• WORK INSTRUCTIONS:
Locate each row below that contains the string "Expand", treating uppercase and lowercase as different, and copy every such row in full.

Begin SOURCE MATERIAL

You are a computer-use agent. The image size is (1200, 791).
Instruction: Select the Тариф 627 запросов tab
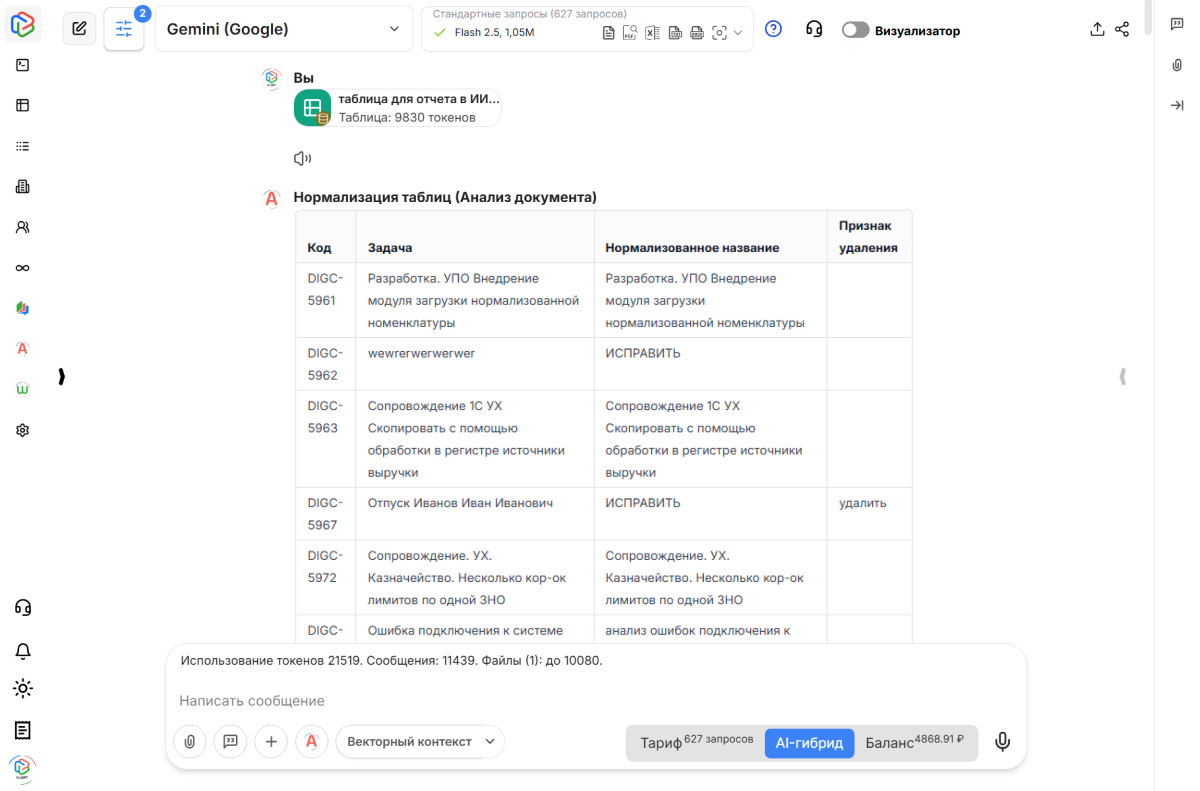point(696,742)
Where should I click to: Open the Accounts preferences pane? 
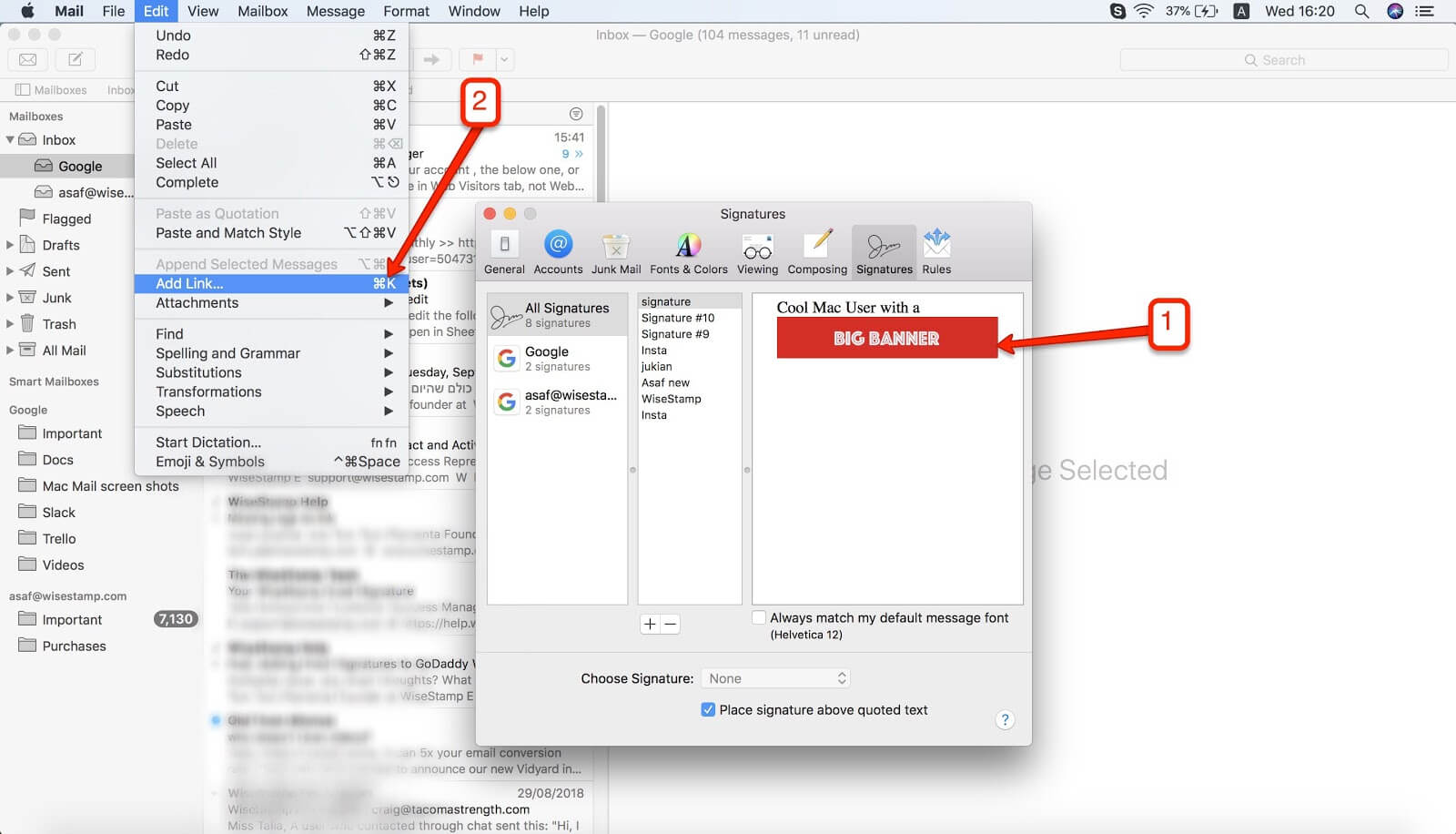click(x=558, y=248)
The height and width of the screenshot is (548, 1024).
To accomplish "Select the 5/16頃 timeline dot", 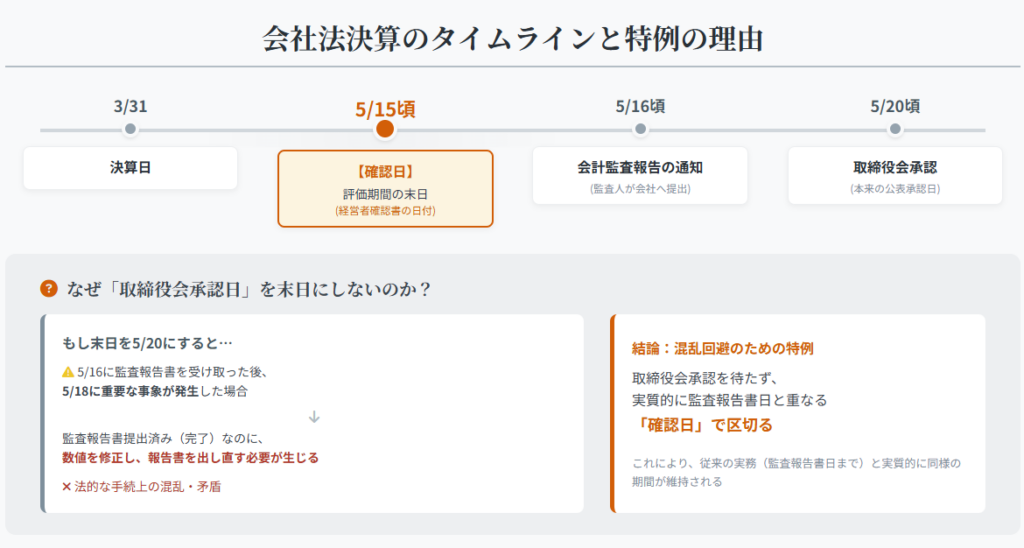I will tap(640, 129).
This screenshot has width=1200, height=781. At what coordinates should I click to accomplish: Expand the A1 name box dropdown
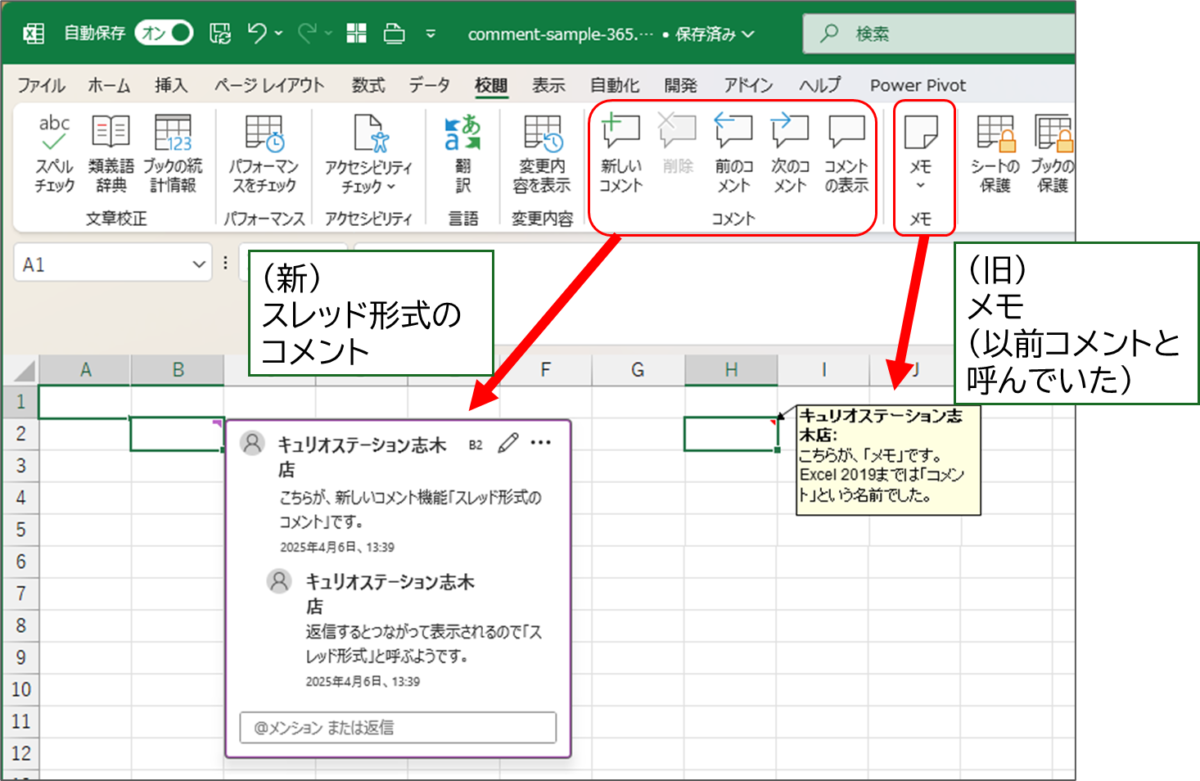point(197,264)
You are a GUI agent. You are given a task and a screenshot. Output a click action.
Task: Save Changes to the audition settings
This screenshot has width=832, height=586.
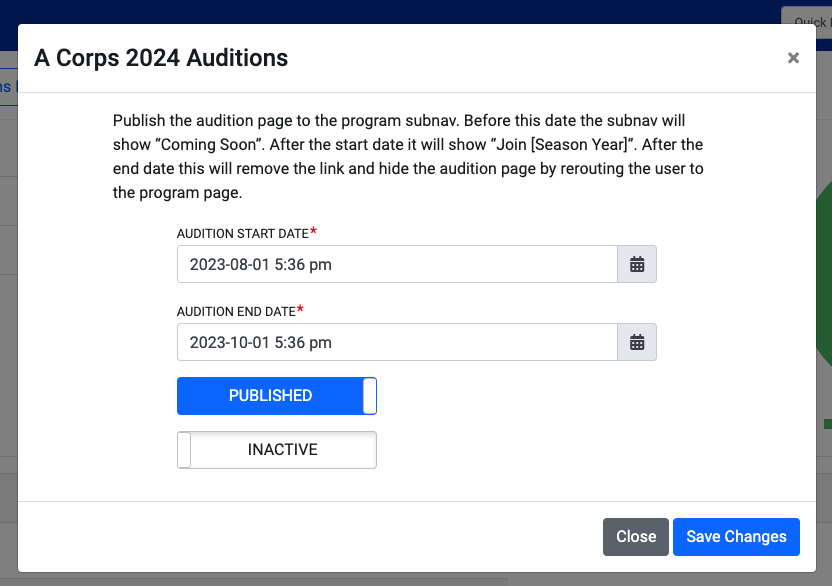736,537
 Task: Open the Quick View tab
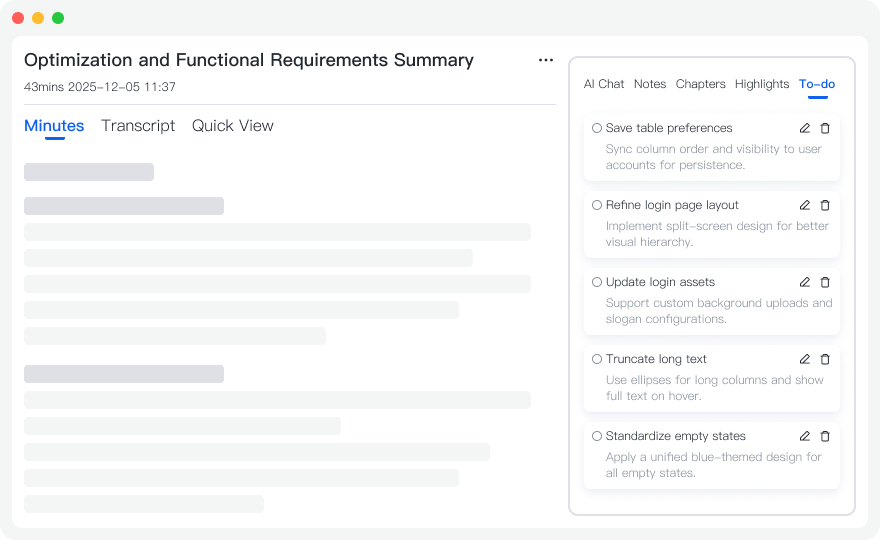point(232,126)
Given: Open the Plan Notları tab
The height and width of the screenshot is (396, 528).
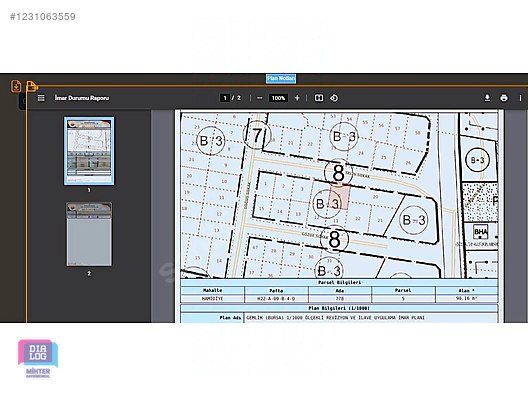Looking at the screenshot, I should 281,78.
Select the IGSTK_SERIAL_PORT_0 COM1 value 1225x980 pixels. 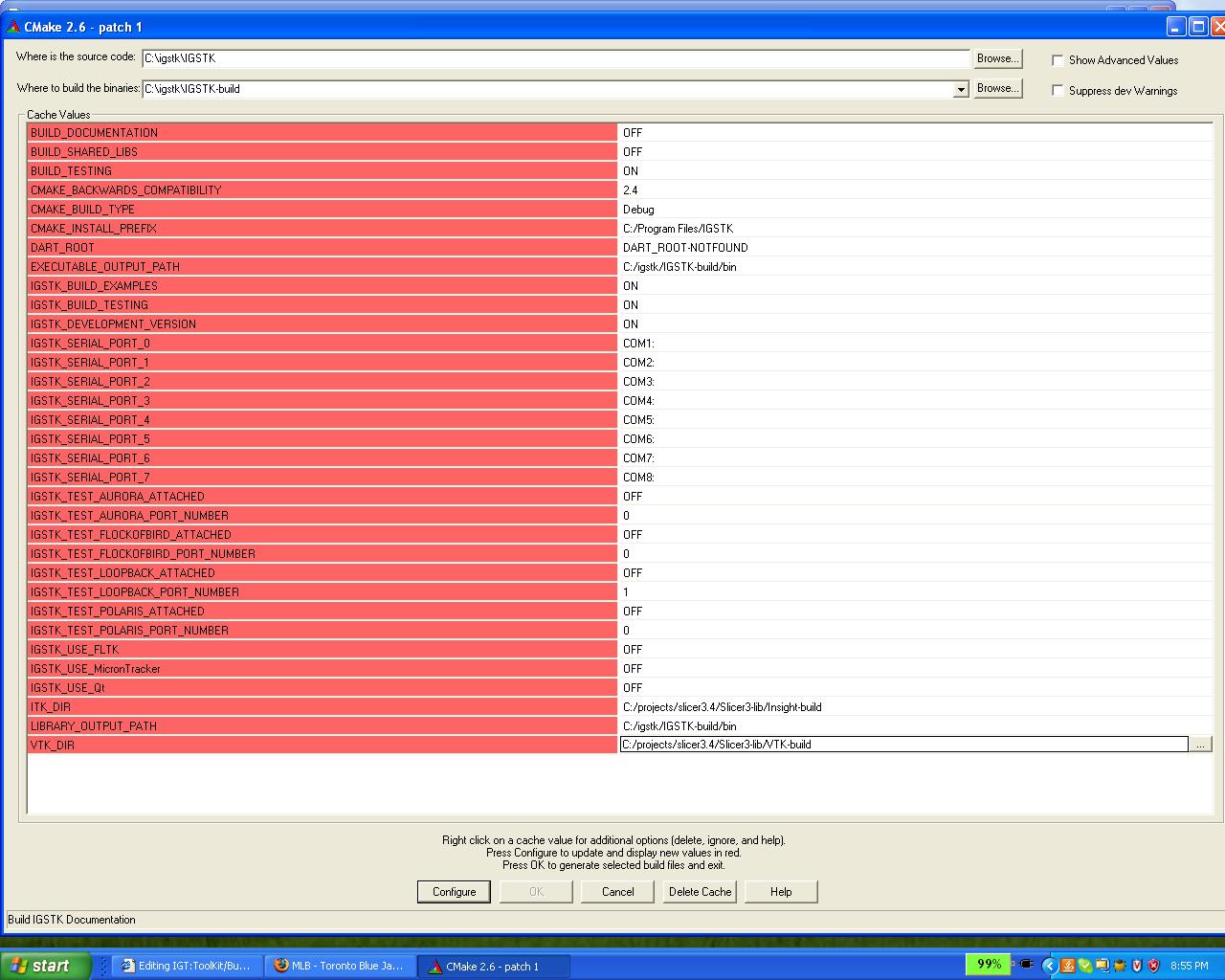click(x=638, y=344)
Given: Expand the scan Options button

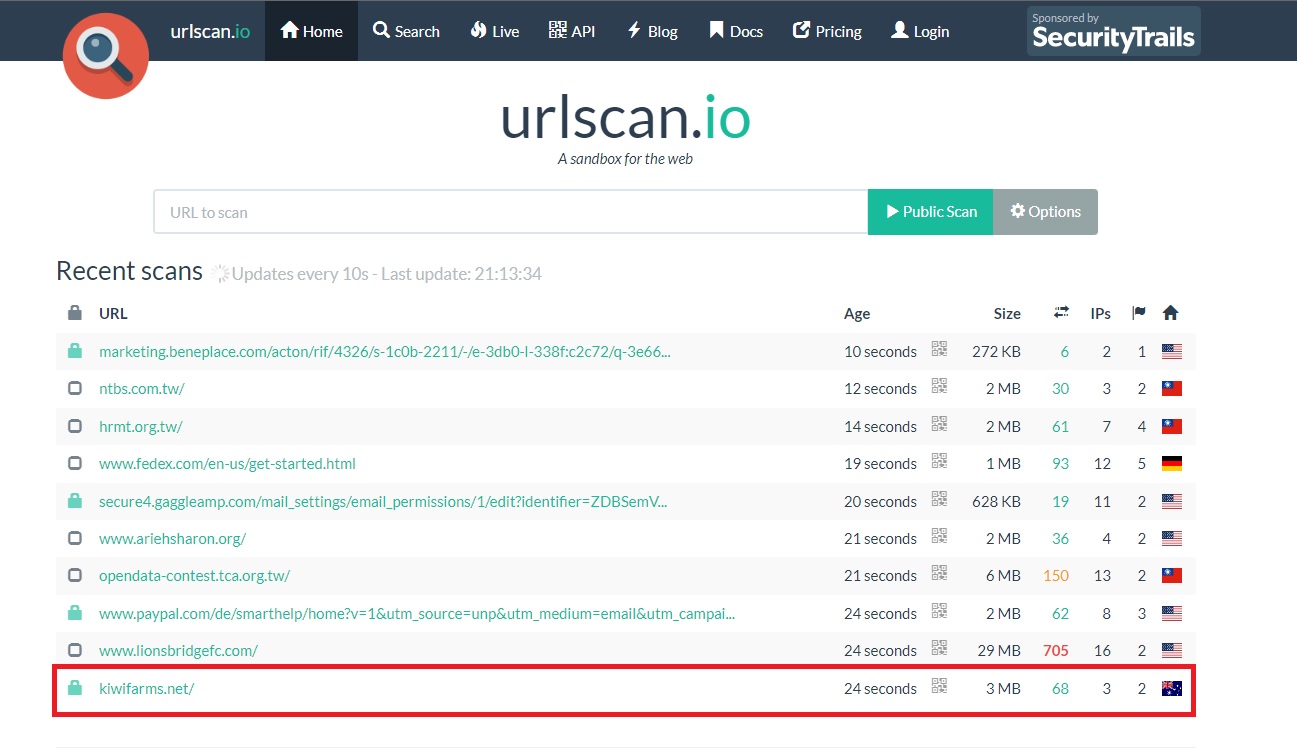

End SOURCE MATERIAL

• TASK ANSWER:
This screenshot has width=1200, height=781. At what coordinates should I click to accomplish: Expand the A1 name box dropdown
Given: Expand the scan Options button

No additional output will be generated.